## Required work
What is needed is an exact repetition of the lines from the first one in the data through the line with "Screen dimensions: 801x685", with no pictures.

[Dataset entries]
+ + +

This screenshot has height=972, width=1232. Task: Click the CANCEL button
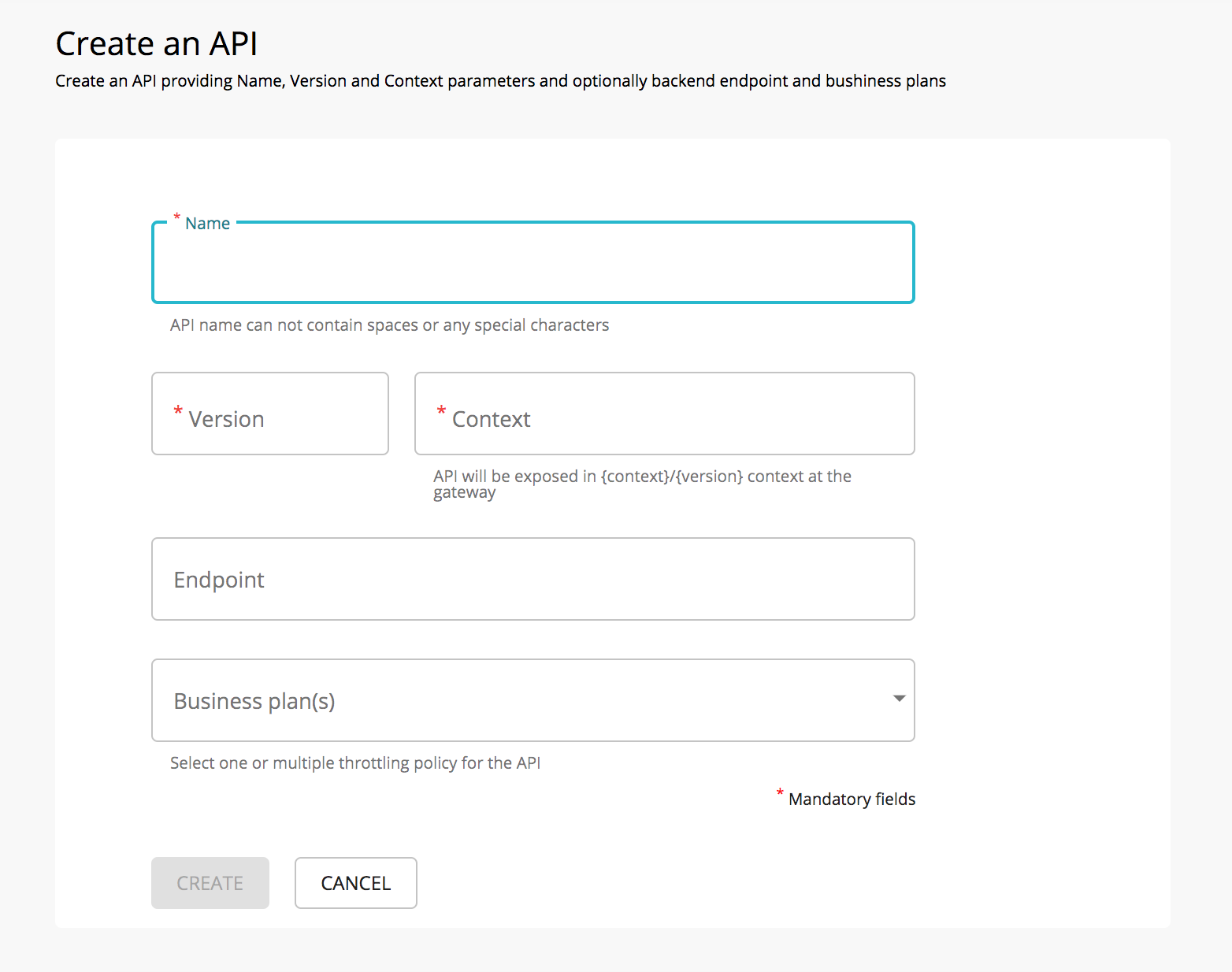click(x=355, y=883)
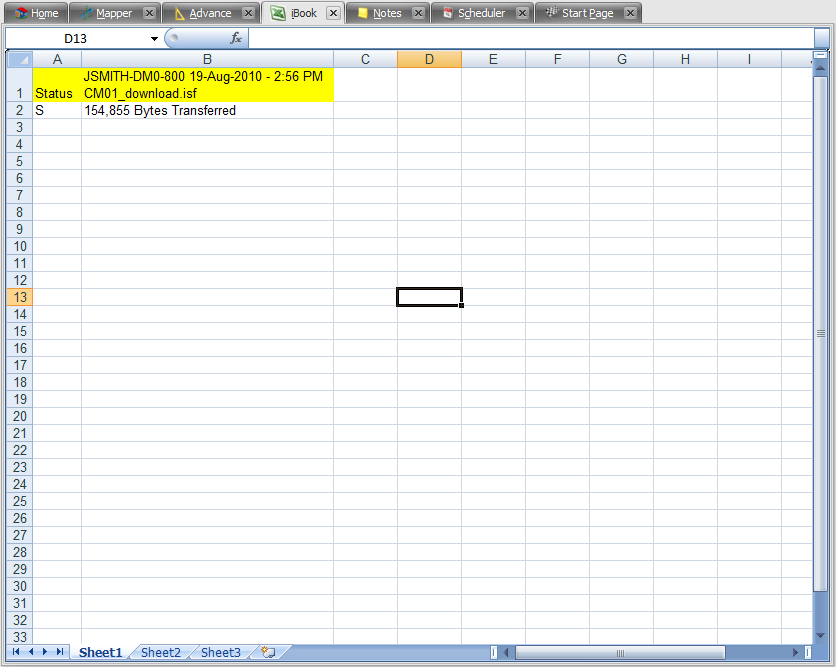
Task: Click the horizontal scrollbar right arrow
Action: tap(795, 653)
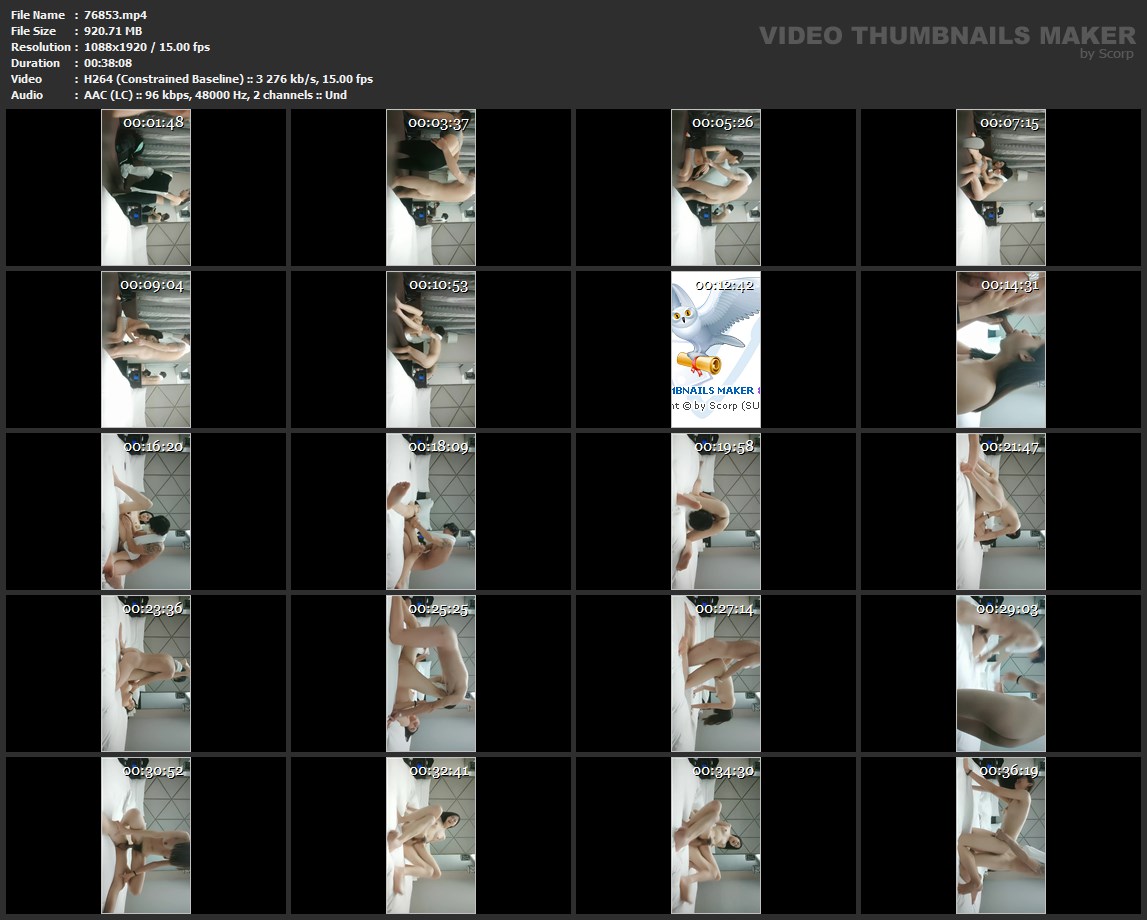
Task: Click the file name 76853.mp4
Action: 115,15
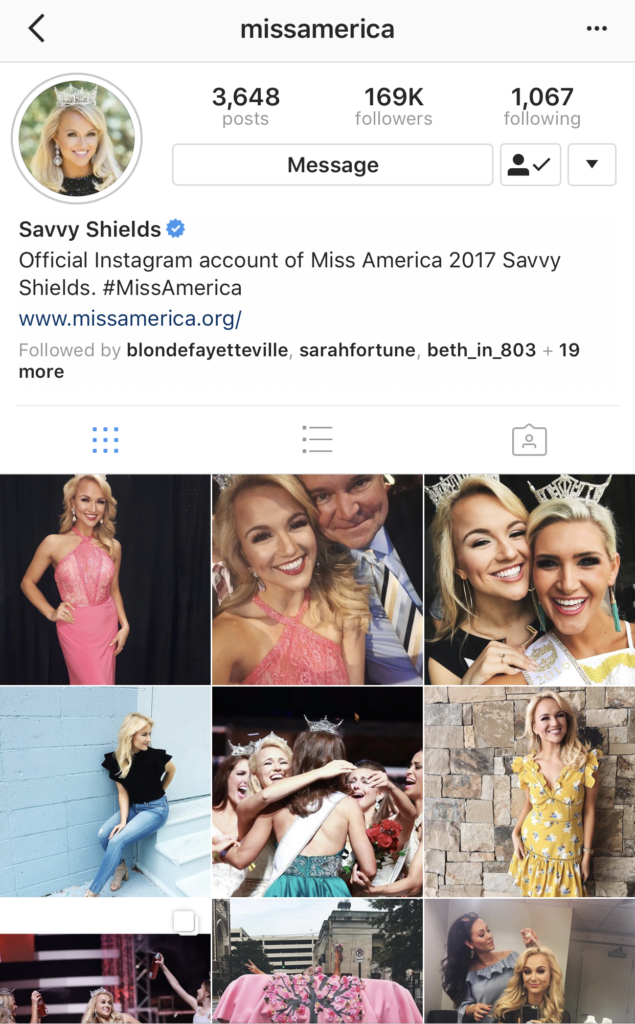
Task: Open the 1,067 following list
Action: coord(542,106)
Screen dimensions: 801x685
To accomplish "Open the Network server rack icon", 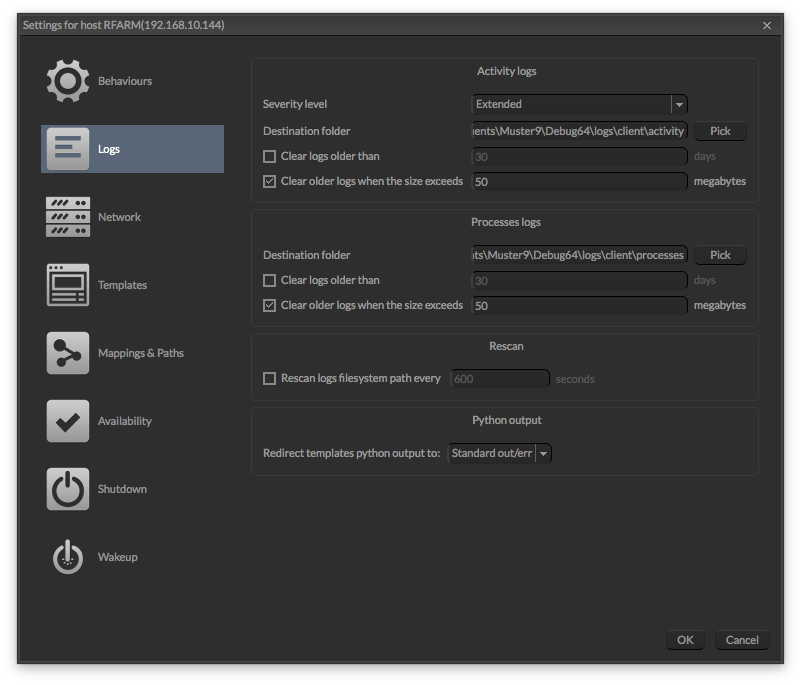I will pos(68,217).
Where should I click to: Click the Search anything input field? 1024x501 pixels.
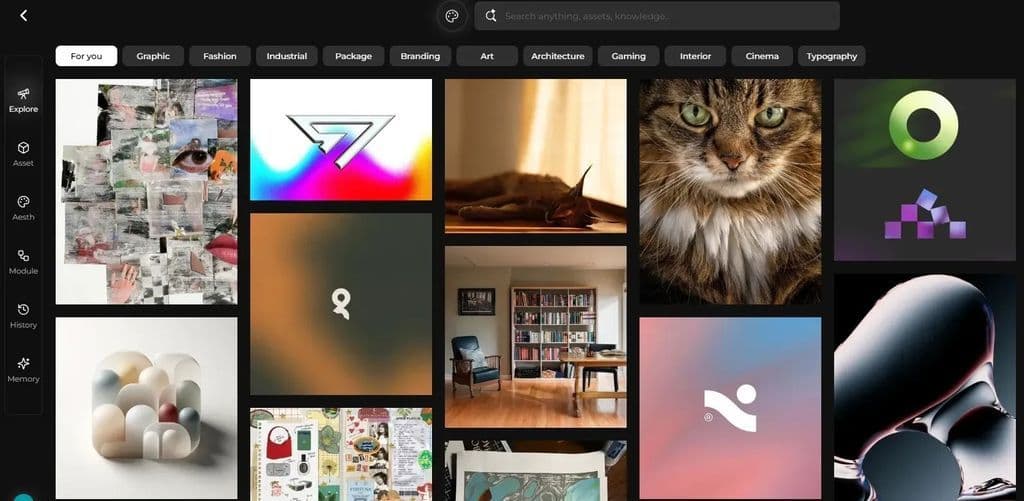657,16
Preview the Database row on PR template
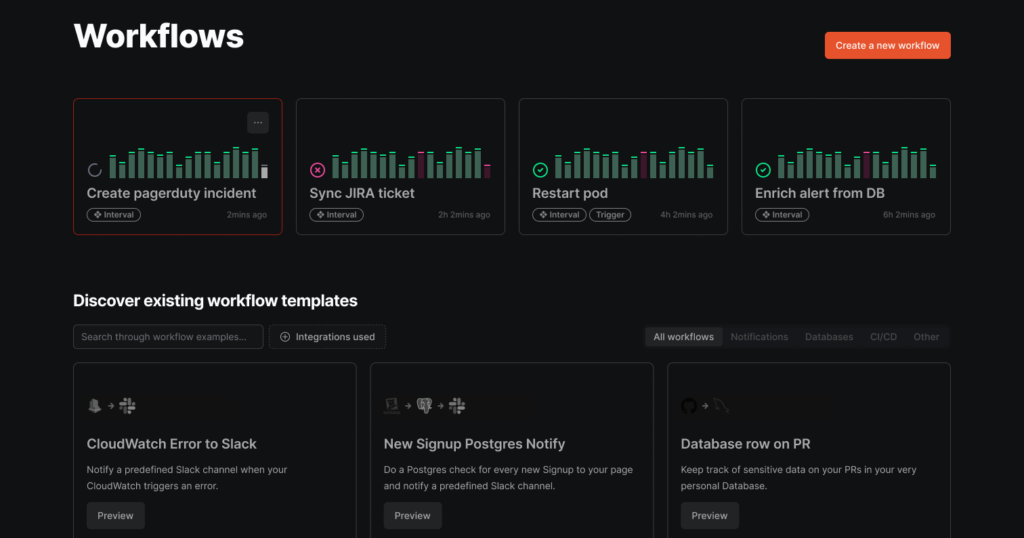 [709, 516]
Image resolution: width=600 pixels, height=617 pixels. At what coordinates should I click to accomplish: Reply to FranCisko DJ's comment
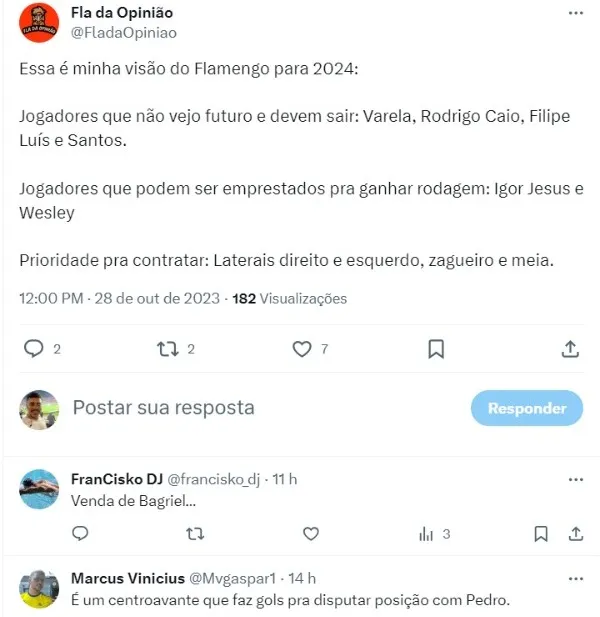coord(80,534)
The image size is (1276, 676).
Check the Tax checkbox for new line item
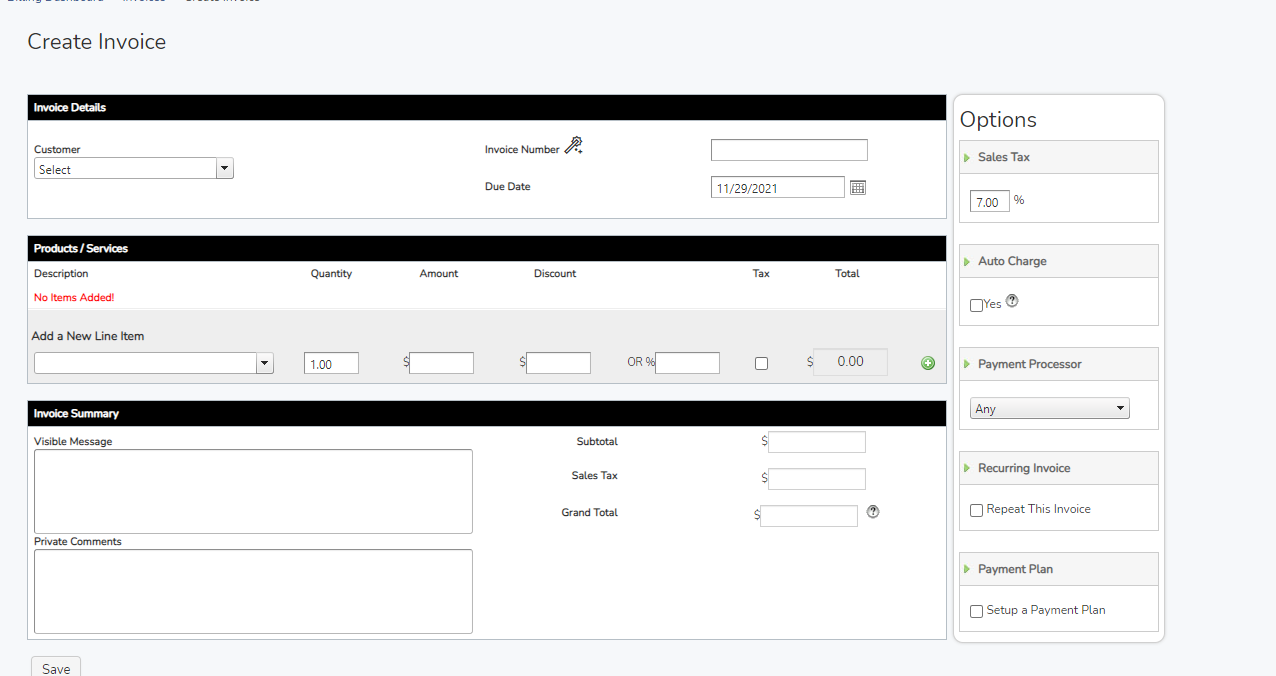coord(761,364)
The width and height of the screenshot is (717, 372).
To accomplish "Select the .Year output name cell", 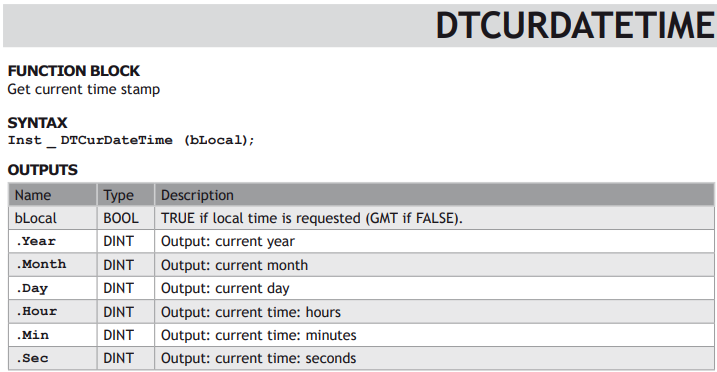I will [x=53, y=241].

+ + +

## Solution
This screenshot has height=972, width=1232. Task: Click the CANCEL button
click(x=355, y=883)
Task: Click the horizontal scrollbar right arrow
Action: tap(795, 653)
Task: Click the file name 76853.mp4
Action: 115,15
Task: Open the 1,067 following list
Action: coord(542,106)
Screen dimensions: 801x685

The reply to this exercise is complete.